Eye lenses get cheaper
Less than a month after fixing the prices of heart stents, the drug administration has set the prices of eye lenses which need to be surgically implanted in patients with poor vision.
With the new rates, prices of most lenses would halve. In some cases, prices might decline even more than that.
The move would likely end the demand-as-you-wish prices for lenses and prevent patients from getting short changed. It would also make lenses more affordable.
The lowest price of Tk 1,225.70 has been fixed for US-made Epoch Intraocular Lens. Earlier, its lowest price was between Tk 2,000 and Tk 2,500.
The highest price for an US-made single piece AcrySof ReStor Multifocal IOL has been fixed at Tk 58,000. Those used to be sold between Tk 62,000 and 65,000.
The Directorate General of Drug Administration (DGDA) has fixed the prices of 15 types of lenses of four importers earlier this month.
“We have fixed the prices of lenses and sent copies of the price list to public and private hospitals directing them to strictly follow the price list and hang the list in a place so that the patients can see and choose on their own,” Ruhul Amin, director of the DGDA, told The Daily Star.
Amin said the fixing of prices would remove confusion over pricing and patients would not be cheated as the product details would include the maximum retail price. The products would have registration numbers, expiry date, and the country of origin.

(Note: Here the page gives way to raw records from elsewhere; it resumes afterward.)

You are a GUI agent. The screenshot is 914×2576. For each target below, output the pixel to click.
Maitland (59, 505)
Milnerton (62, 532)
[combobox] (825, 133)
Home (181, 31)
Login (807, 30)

“… an overall control will be established in this sector,” he said.
Since the products would be under the DGDA scanner, they would be safe, efficient, of good quality, Amin said.
Uncontrolled prices of lenses had been affecting patients for a long time. According to ophthalmologists, some hospitals were charging exuberantly taking advantage of patients not knowing the actual prices.
Partha Pratim, whose father had the surgery six months ago at a city hospital, told The Daily Star that he had bought the lenses for Tk 7,500 each. He said the lenses would have been much cheaper had the surgery been done now.
“Earlier, the lenses were sold at much higher prices and the new prices will be affordable,” said Shawkat Ara Shakoor Milly, a professor at Community Ophthalmology of National Institute of Ophthalmology and Hospital.
Sources said syndicates active in government hospitals used to charge patients more for a lens. The patients used to be deprived of proper lens at the proper price.
Apart from this, there were syndicates who brought substandard lenses from India and China and labelled them “Made in USA” to charge more.
According to the Bangladesh National Blindness and Low Vision Survey 2000, the age standardised blindness prevalence rate is 1.53 percent and thus, there are approximately 675,000 blind adults (30 and above age group) in the country.
The report also said Cataract was the predominant (79.6 percent) cause of bilateral blindness.
Cataract is a very common disease in Bangladesh. Cataracts occur when changes in the lens of the eye cause it to become less transparent, cloudy, blurry, and misty.
The purpose of the lens is to bend (refract) light rays that come into the eye to help the person see. Having a cataract can be like looking through a foggy or dusty car windscreen. Things may look blurry, hazy or less colourful.
“During cataract surgery, the cloudy natural lens is removed and replaced with a clear artificial lens. That lens is called an intraocular lens (IOL). The only way to remove a cataract is with surgery," said Milly.
She also said every year approximately two lakh people undergo cataract surgery.
“This [reduced prices] will definitely be a big relief to the patients and doctors,” said Milly.
Zahidul Islam, lens importer and owner of ZAS Corporation, said patients would now have more options in choosing lenses of different prices, which was not possible earlier as doctors used to prescribe a package that included the surgery, lens and hospital fees.